======== Text des Dokuments
Ob Kim Kardashian, der Papst oder Angela Merkel: Fast jeder, ob Privatperson oder Promi, twittert mittlerweile oder informiert sich über den Nachrichtendienst. Jetzt twittern sogar Bäume. Das ist kein Scherz und keine PR-Aktion, sondern ernst gemeinte Wissenschaft.

Von Jochen Steiner | 03.05.2016
    Mehrere Messgeräte stehen oder hängen an einer Kiefer. Der Baum "twittert" seinen Zustand.
    Die "twitternde" Kiefer auf dem Gelände des Thünen-Instituts für Waldökosysteme in Britz. (Foto: Kathy Steppe, Uni Gent)
    Wenn es jetzt im Frühling in den Bäumen zwitschert, dann ist das nicht ungewöhnlich. Wenn aber Bäume selbst zwitschern, auf Englisch "twittern", dann ist es das schon!
    "Wenn Menschen einen Baum betrachten, dann sehen die meisten ihn als etwas Unbewegliches an. Aber in seinem Stamm laufen eine ganze Reihe von Prozessen ab. Wir sammeln dazu Daten und lassen Bäume diese Informationen dann über Twitter hinausschicken.
    Wenn Leute den Bäumen bei Twitter folgen, lernen sie, dass es sich um etwas Lebendiges handelt. Und, dass Bäume wichtig sind, etwa weil sie das Klima regulieren können. Über die Kurznachrichten entwickeln die Menschen vielleicht so etwa wie Zuneigung zu den Bäumen."
    Pflanzen zum Reden bringen
    Kathy Steppe von der Universität im belgischen Gent möchte erfahren, wie es unterschiedlichen Baumarten in Zeiten des Klimawandels ergeht, wie sie mit Wasserknappheit und höheren Temperaturen klarkommen. Seit ein paar Jahren messen die Bioingenieurin und ihre Kollegen dazu mehrere Vitalwerte, wie den Wasserverbrauch oder den Stammdurchmesser. Diese Informationen sollen die Bäume nun nicht mehr für sich behalten.
================
======== Datensätze
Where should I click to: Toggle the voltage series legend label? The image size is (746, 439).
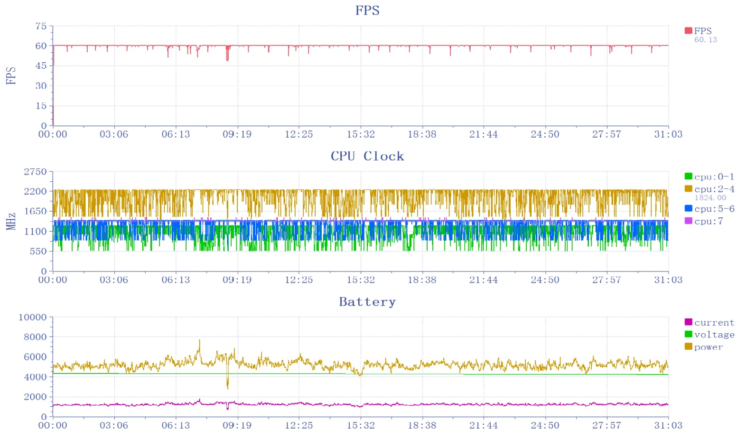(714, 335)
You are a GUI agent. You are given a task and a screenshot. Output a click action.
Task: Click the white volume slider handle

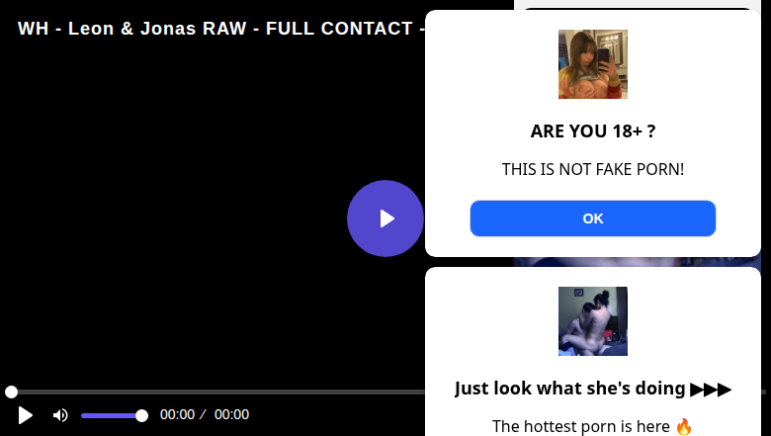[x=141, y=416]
================
======== Datensätze
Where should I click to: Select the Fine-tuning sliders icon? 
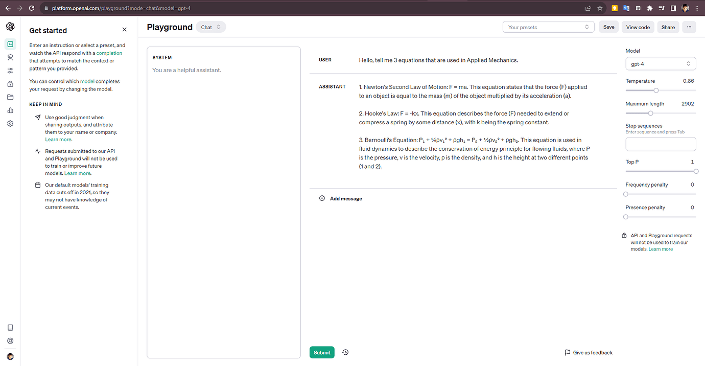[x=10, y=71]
================
◆ Kurze Übung
Prüfe, ob die drei Aussagen zum Text über twitternde Bäume passen, und antworte jeweils mit Ja oder Nein samt den entscheidenden Worten des Textes als wörtlichem Zitat.
1. Kathy Steppe arbeitet an einer Universität in Gent.
2. Das Twittern der Bäume ist eine PR-Aktion.
3. Zu den gemessenen Werten gehört der Stammdurchmesser.

◆ Vollständige Antwort
1. Ja: „Kathy Steppe von der Universität im belgischen Gent“
2. Nein: „Das ist kein Scherz und keine PR-Aktion, sondern ernst gemeinte Wissenschaft.“
3. Ja: „wie den Wasserverbrauch oder den Stammdurchmesser“